Directions for the data below: repeat exactly the lines from the one with "Viewport: 800px width, 600px" through the one with "Viewport: 1050px width, 500px height.", both included, and omit all pictures.

■ ■ ■ ■ ■ ■ ■

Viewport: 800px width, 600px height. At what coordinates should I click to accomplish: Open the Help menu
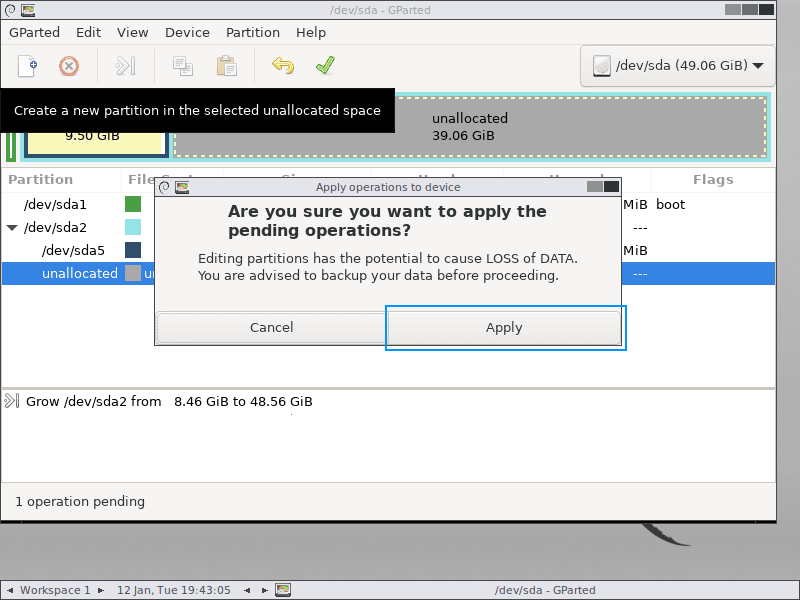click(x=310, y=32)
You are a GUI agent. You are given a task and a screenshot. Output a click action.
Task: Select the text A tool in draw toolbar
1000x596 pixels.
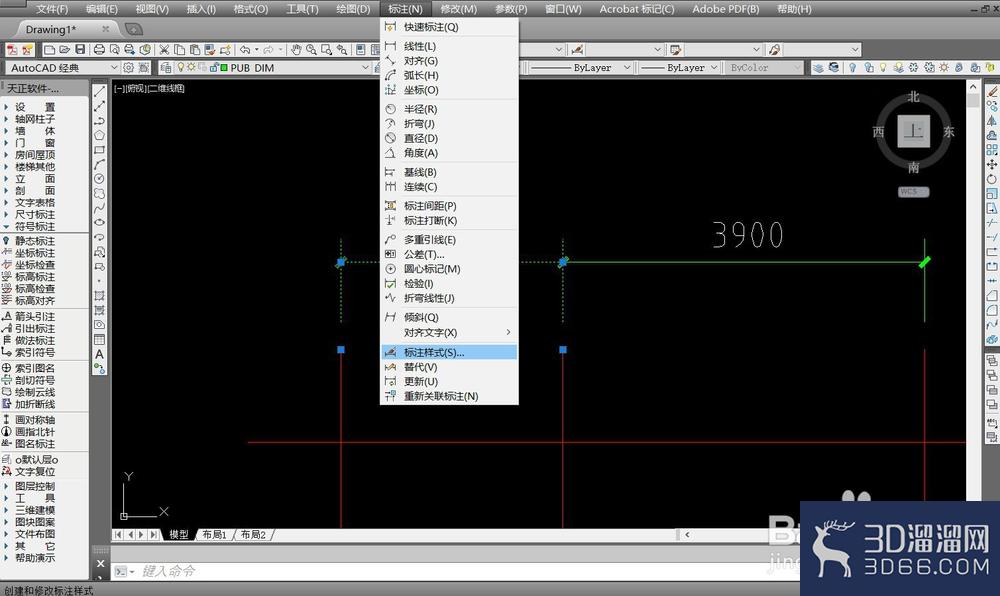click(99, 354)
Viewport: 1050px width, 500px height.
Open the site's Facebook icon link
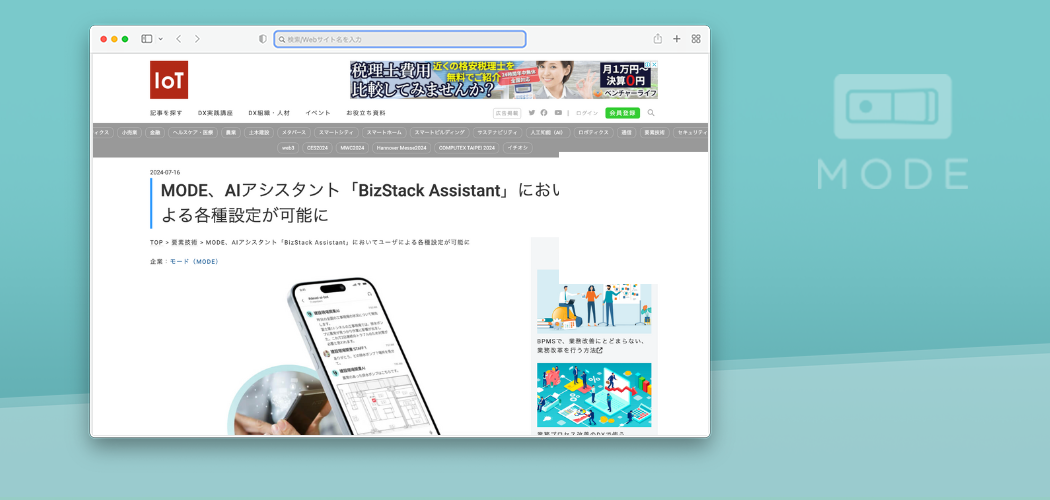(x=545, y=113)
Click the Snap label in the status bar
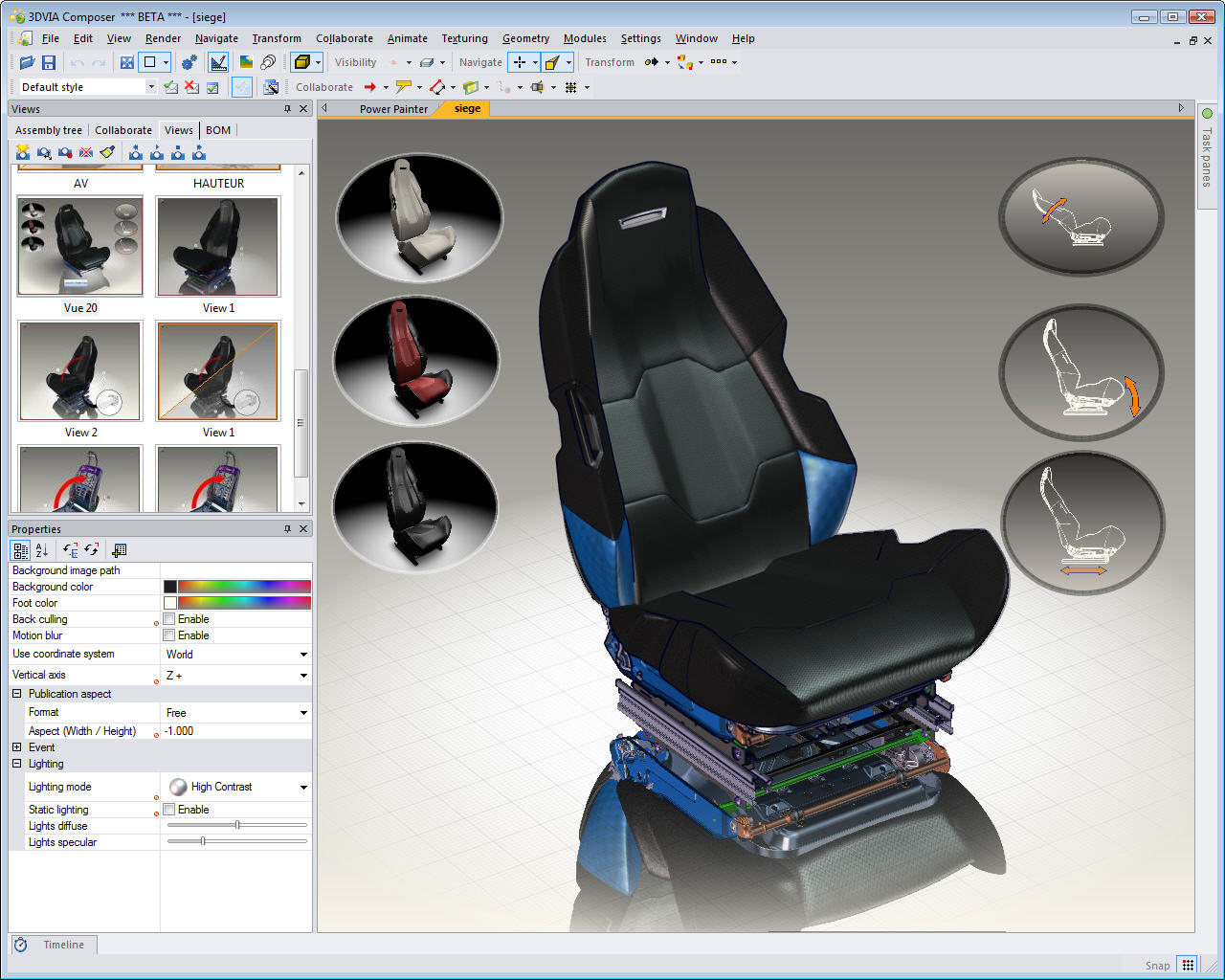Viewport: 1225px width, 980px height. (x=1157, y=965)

■ ■ ■ ■ ■ ■ ■

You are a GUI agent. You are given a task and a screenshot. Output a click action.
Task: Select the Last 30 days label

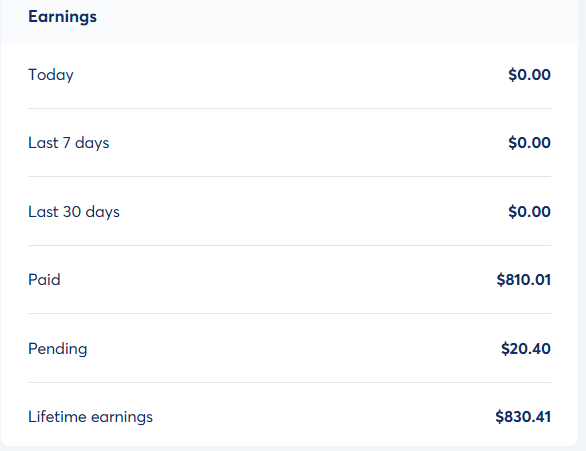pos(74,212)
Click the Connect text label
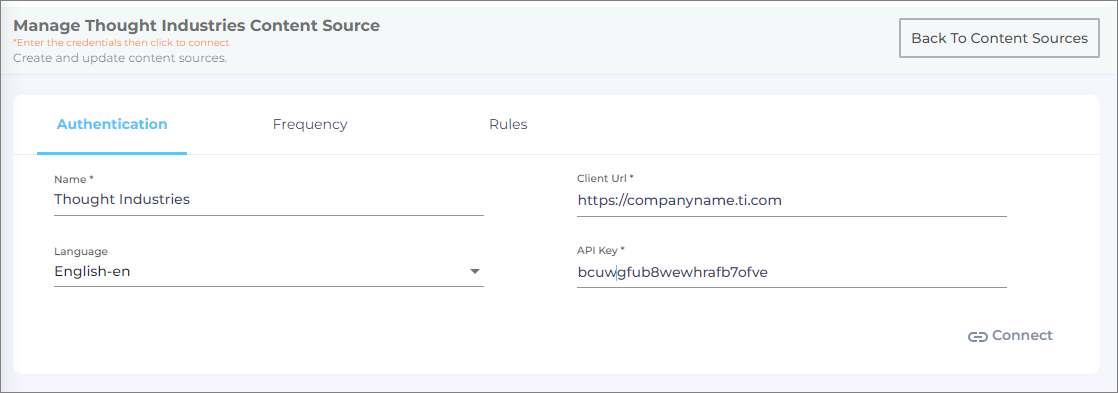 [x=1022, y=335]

■ ■ ■ ■ ■ ■ ■

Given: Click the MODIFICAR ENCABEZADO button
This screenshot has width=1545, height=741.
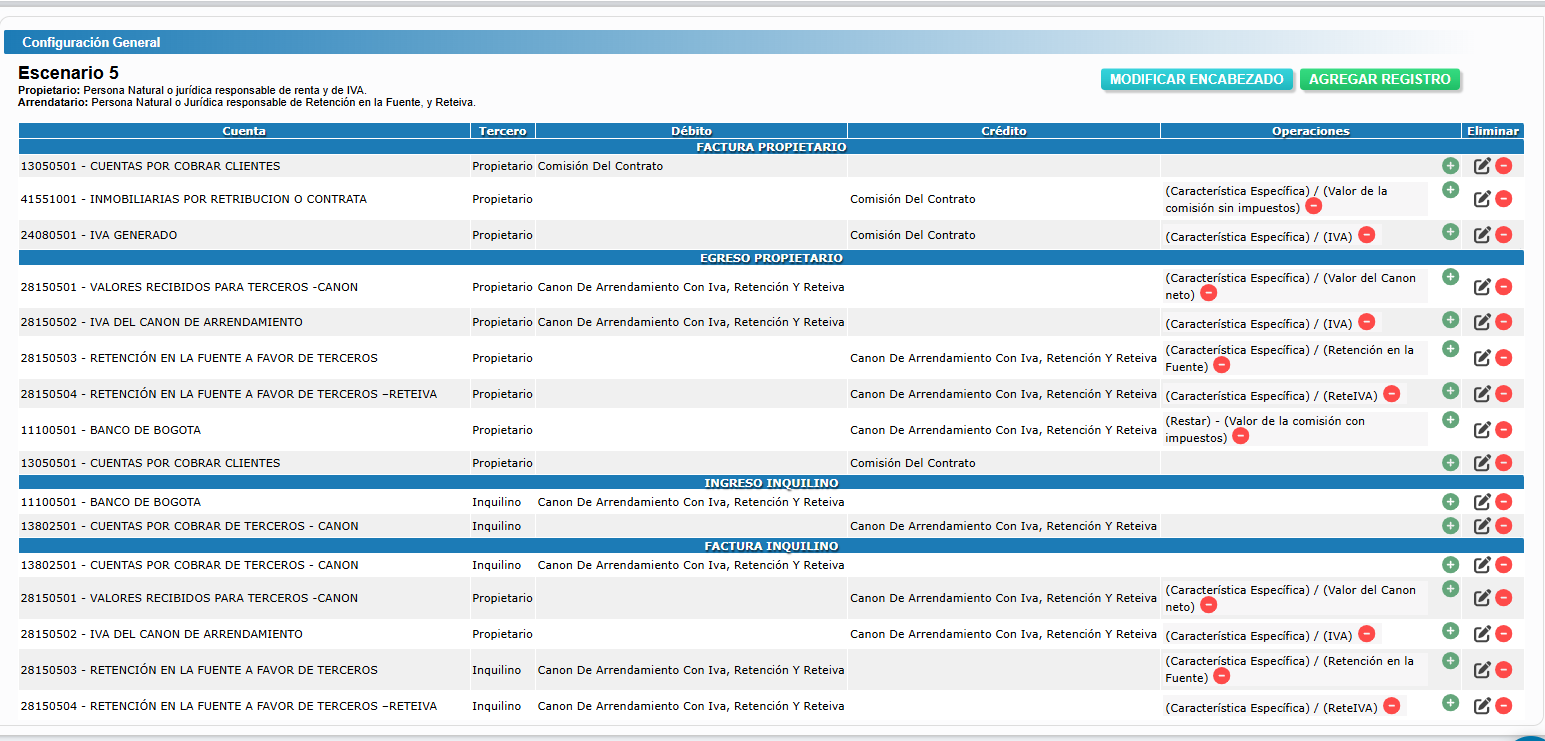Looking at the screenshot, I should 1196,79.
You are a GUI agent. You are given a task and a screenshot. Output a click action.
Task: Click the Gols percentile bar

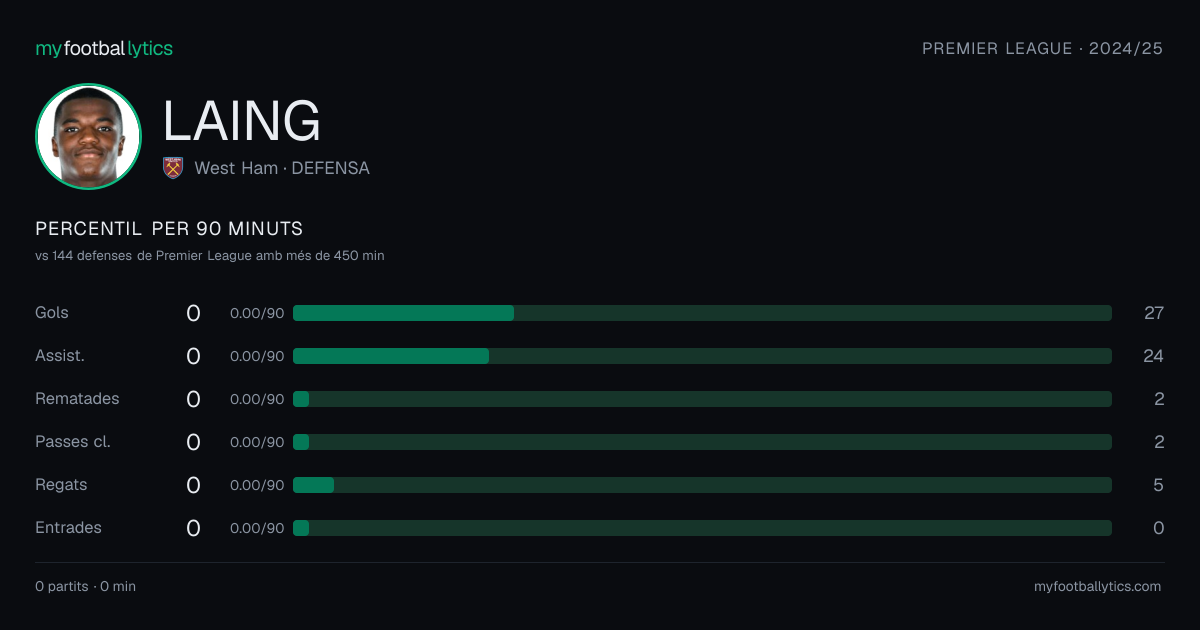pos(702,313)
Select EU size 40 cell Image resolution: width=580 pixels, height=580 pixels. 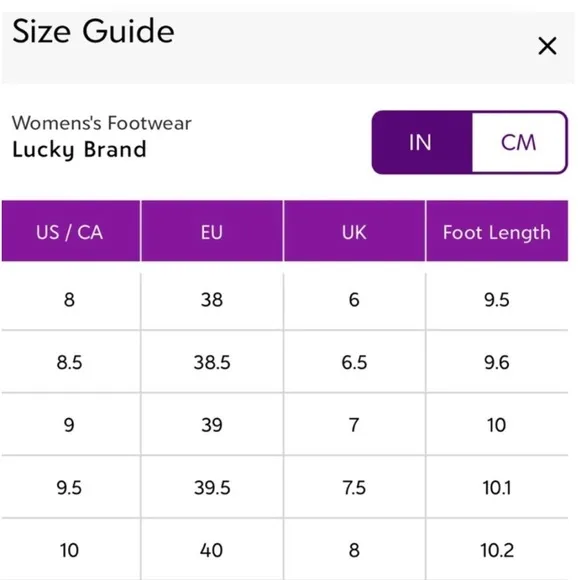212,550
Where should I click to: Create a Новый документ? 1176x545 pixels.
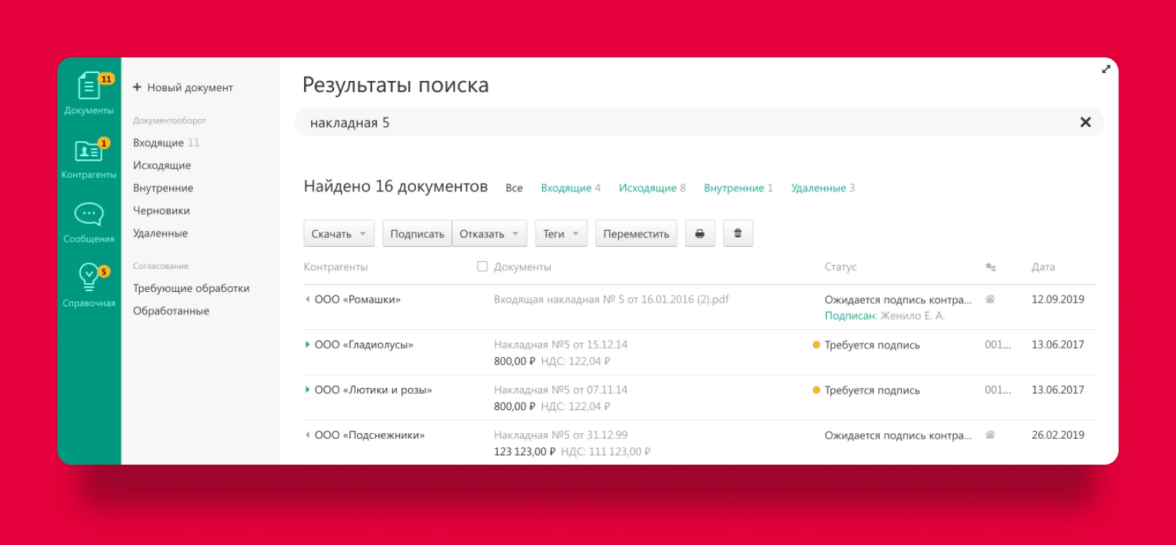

■ ■ ■ ■ ■ ■ ■

> **RESPONSE**:
Viewport: 800px width, 600px height. At what coordinates should I click to accomplish: Open the Help menu
click(x=310, y=32)
You are a GUI agent. You are given a task and a screenshot. Output a click action.
Task: Select the text A tool in draw toolbar
1000x596 pixels.
click(99, 354)
Viewport: 1050px width, 500px height.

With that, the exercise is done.